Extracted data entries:

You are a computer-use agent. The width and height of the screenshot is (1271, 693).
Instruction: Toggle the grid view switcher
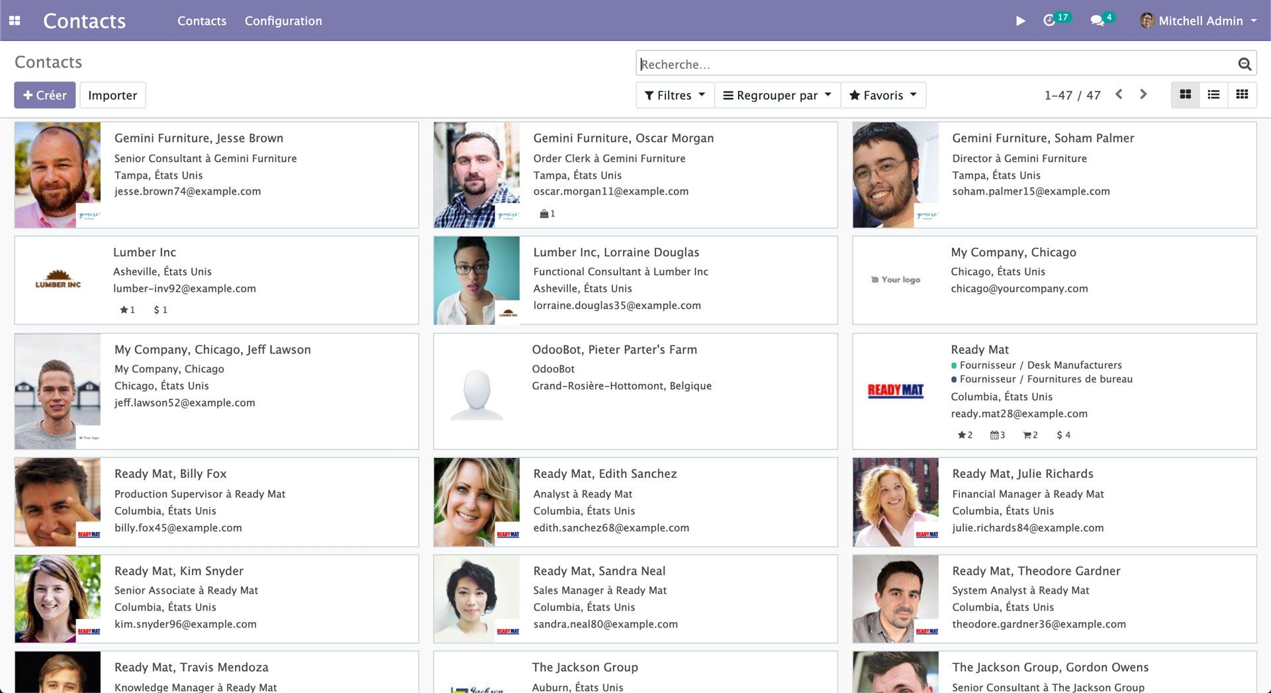pos(1243,95)
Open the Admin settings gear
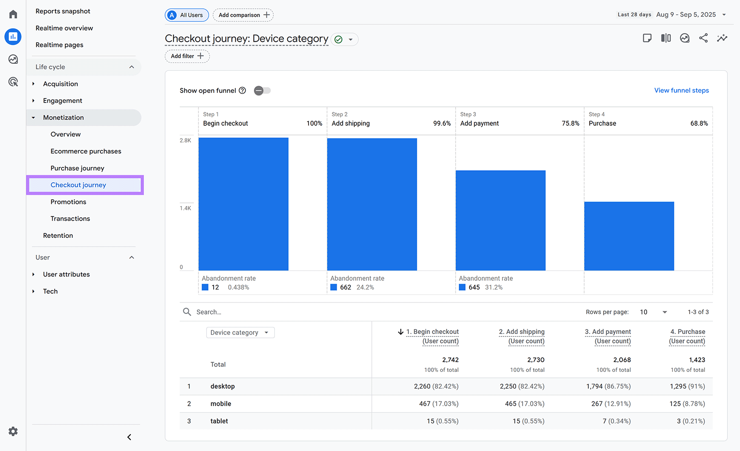This screenshot has width=740, height=451. tap(12, 431)
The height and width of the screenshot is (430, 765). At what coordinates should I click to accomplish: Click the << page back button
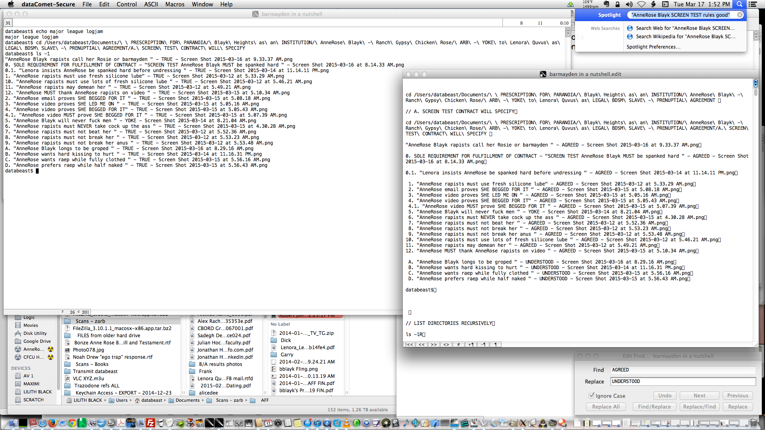point(422,345)
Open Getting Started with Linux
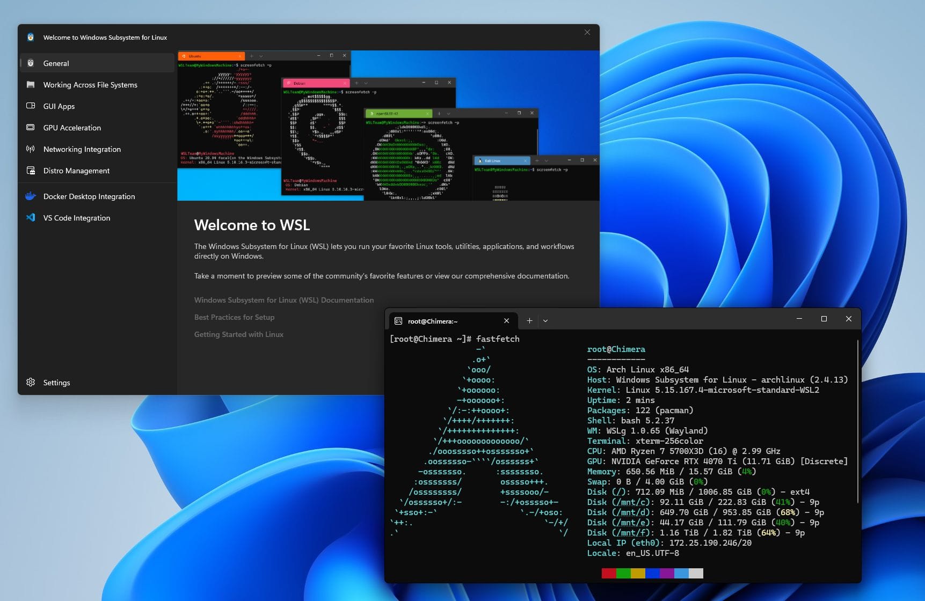The height and width of the screenshot is (601, 925). tap(238, 334)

TASK STATEMENT →
With the images left out, set down every entry exactly.

ANSWER TO THIS PROBLEM →
You are a computer-use agent. The width and height of the screenshot is (1271, 693).
Instruction: Toggle the grid view switcher
pos(1243,95)
Open the Admin settings gear
This screenshot has width=740, height=451. tap(12, 431)
The height and width of the screenshot is (430, 765). At what coordinates should I click to accomplish: Click the << page back button
point(422,345)
Open Getting Started with Linux
The height and width of the screenshot is (601, 925). tap(238, 334)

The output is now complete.